A team of scientists is concerned the Asian grass carp - an invasive species to the Great Lakes - may be spawning in the Sandusky River, threatening wetlands and basins.
After commercial fisherman found four Asian grass carps in the Sandusky Bay, a team of scientists from the USGS, Ohio Department of Natural Resources and BGSU used pieces of the invasive species' bones to determine they had, in fact, been spawned there.
The plant eating fish can be placed in ponds to clear out vegetation, but Ohio law prohibits importing or stocking waterways with fertile carp because they can deplete the nursery grounds for other fish.
"What we're afraid of in Lake Erie is that if these fish can reproduce enough individuals that in places where we're trying to get more vegetation - we're trying to return wetlands to Lake Erie," said BGSU associate professor Dr. Jeffery Miner, a co-author on the report. "We're afraid if we get enough of these particular species in there, that they will start to eat that vegetation and therefore negatively affect the things that we're trying to restore in the system."
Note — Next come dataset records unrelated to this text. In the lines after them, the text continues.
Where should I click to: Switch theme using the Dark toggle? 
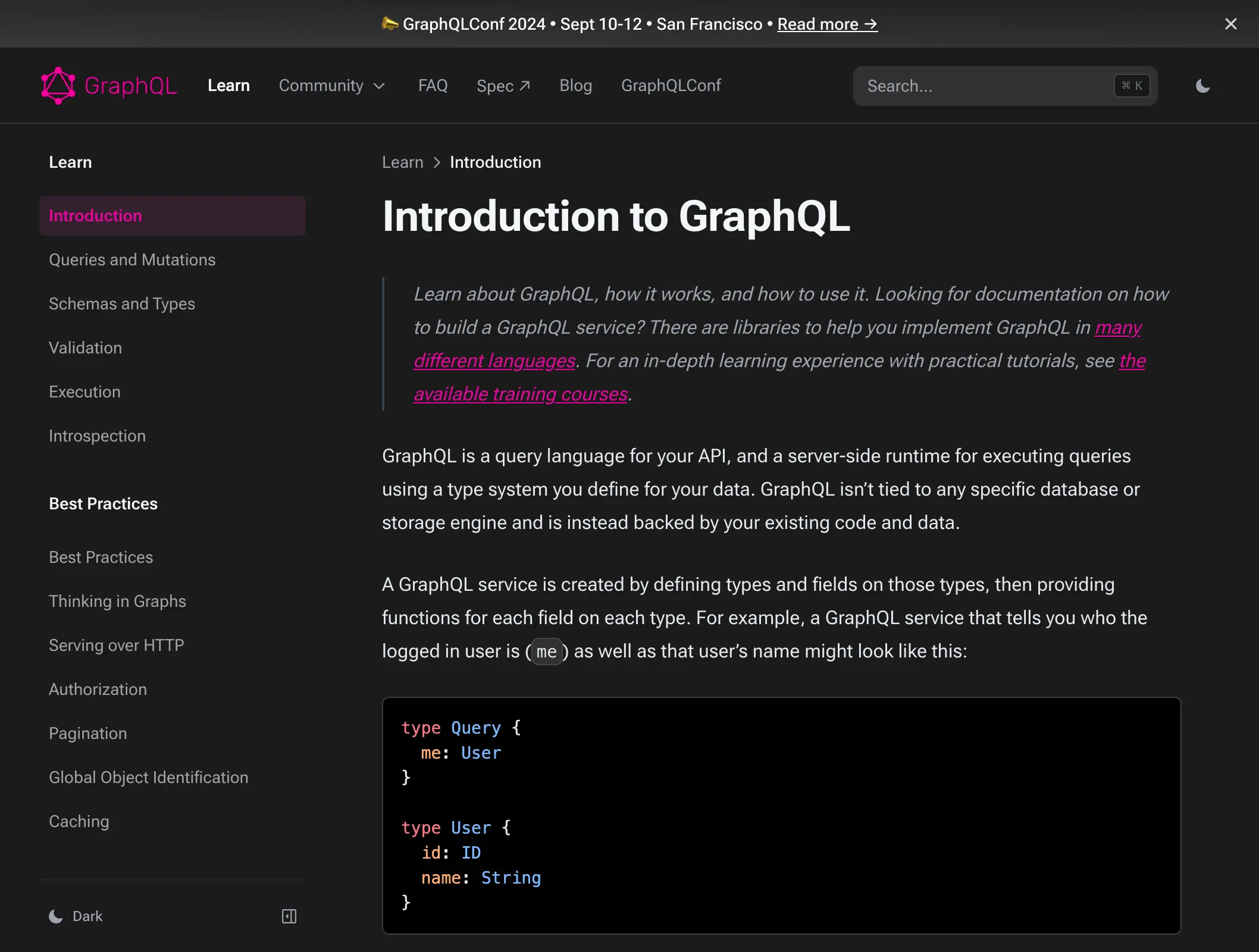pos(76,916)
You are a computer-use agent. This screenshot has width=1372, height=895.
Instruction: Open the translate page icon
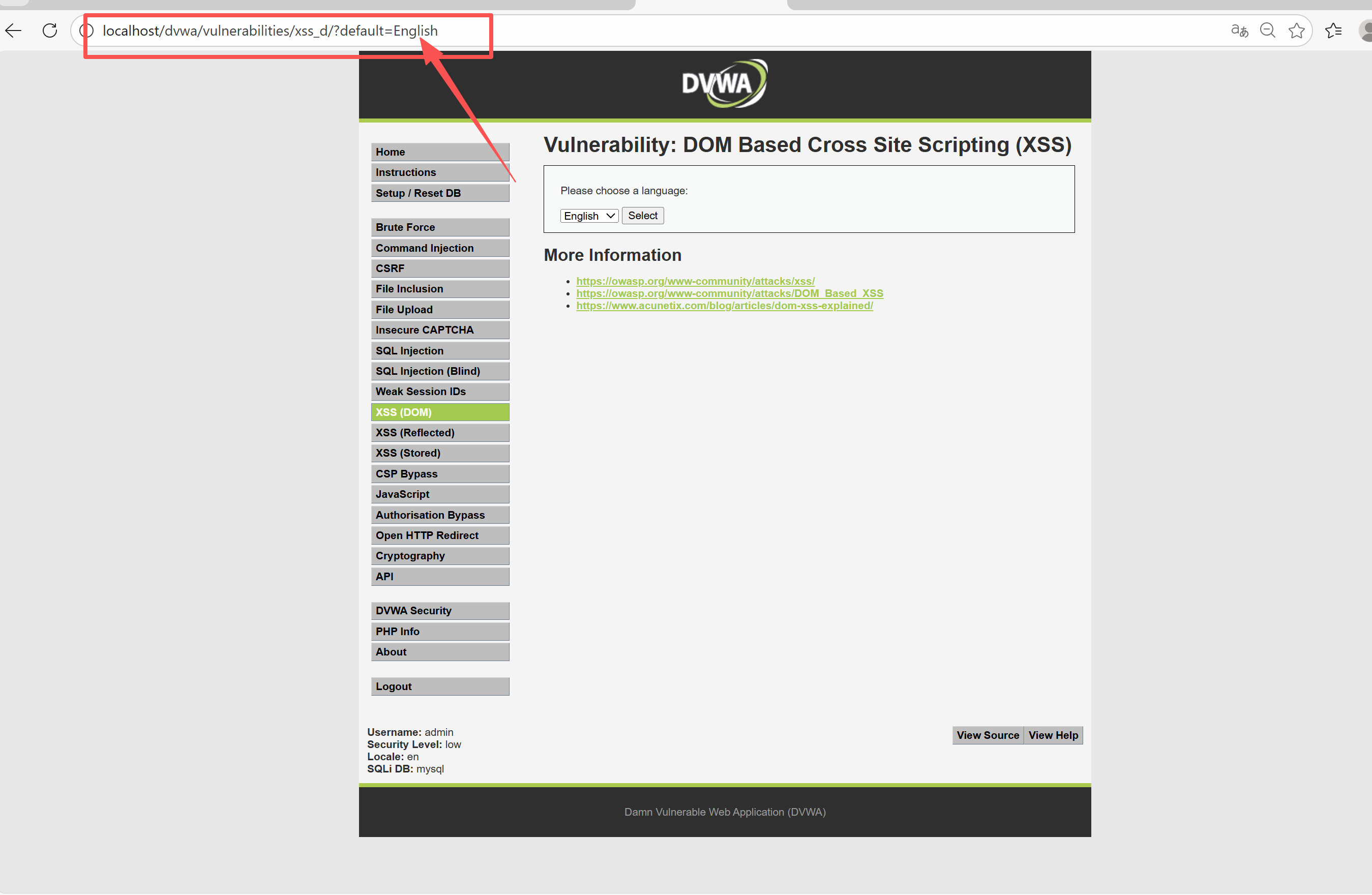pyautogui.click(x=1239, y=31)
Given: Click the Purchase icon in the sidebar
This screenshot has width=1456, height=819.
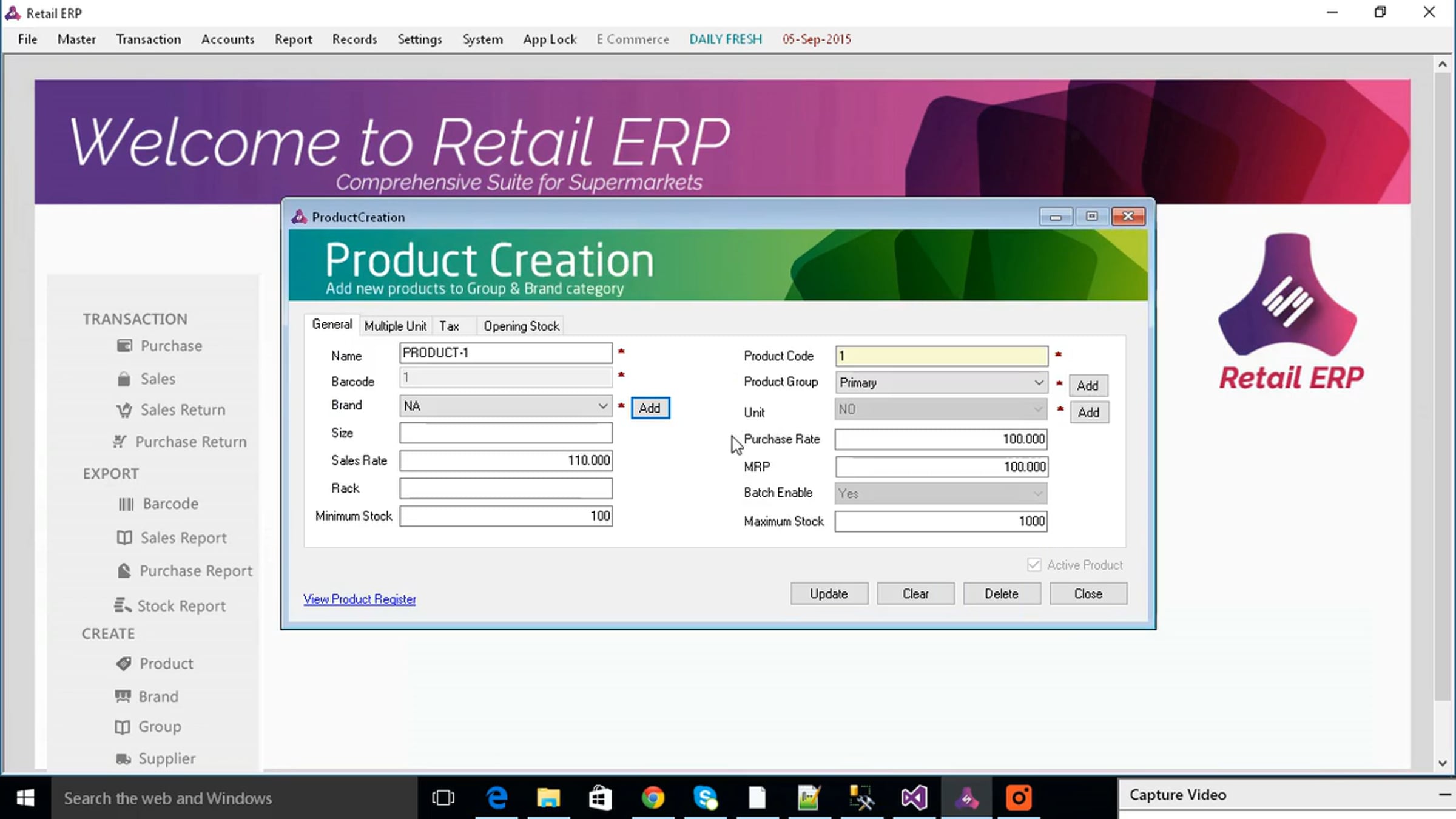Looking at the screenshot, I should click(124, 346).
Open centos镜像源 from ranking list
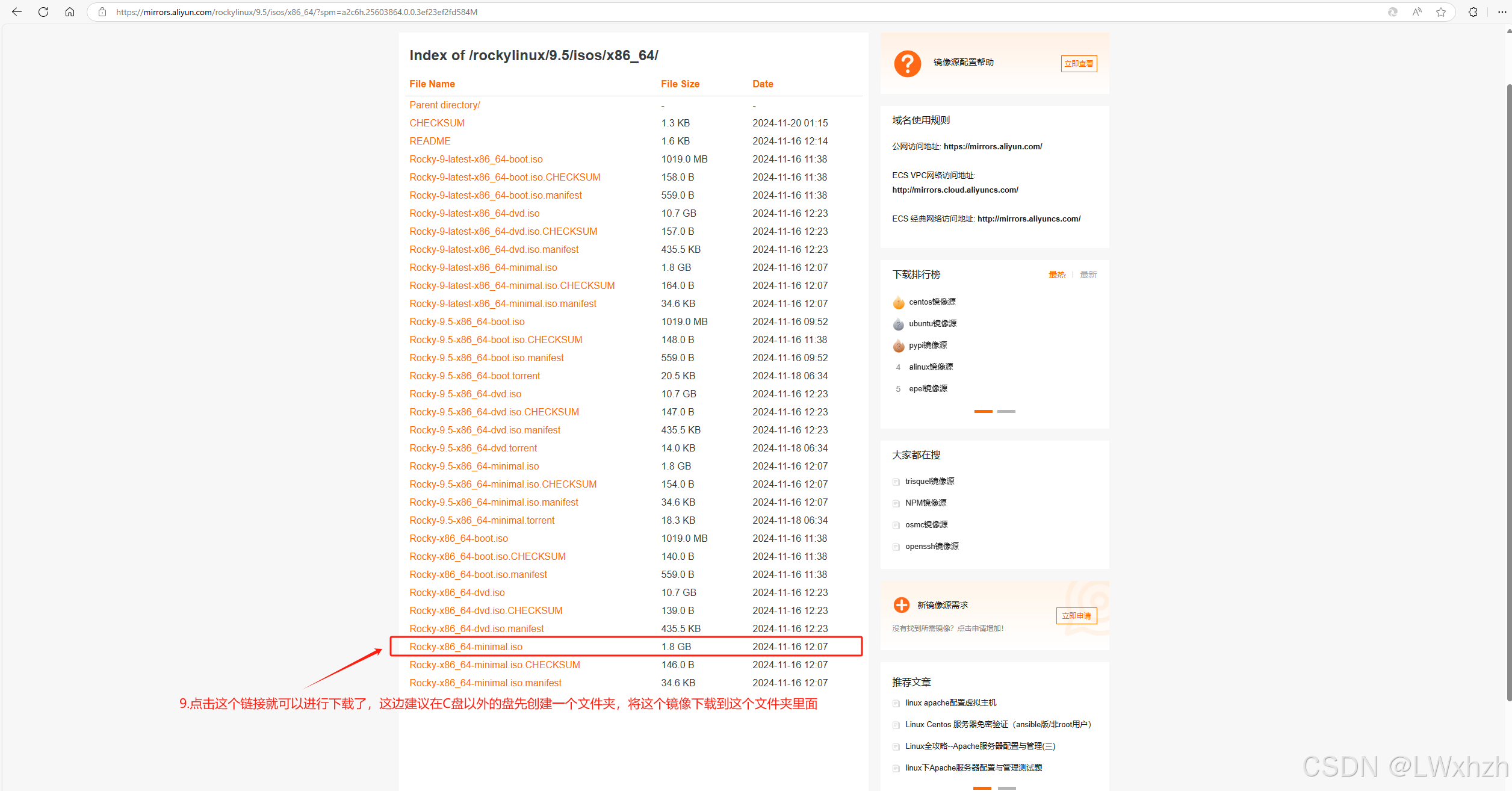Image resolution: width=1512 pixels, height=791 pixels. (932, 302)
Dr. Miner says the four fish found were spawned in 2011, when flow conditions on the Sandusky were favorable. Now, the question remains as to whether the carp - which is difficult to track - could grow and thrive in the Great Lakes Region.
"This is one smoking gun that says, 'yes - they could probably survive or get some natural reproduction that would occur in the Sandusky River,'" said Dr. Miner.
He says scientists will continue to conduct water sampling and efforts to keep the carp out of the Great Lakes.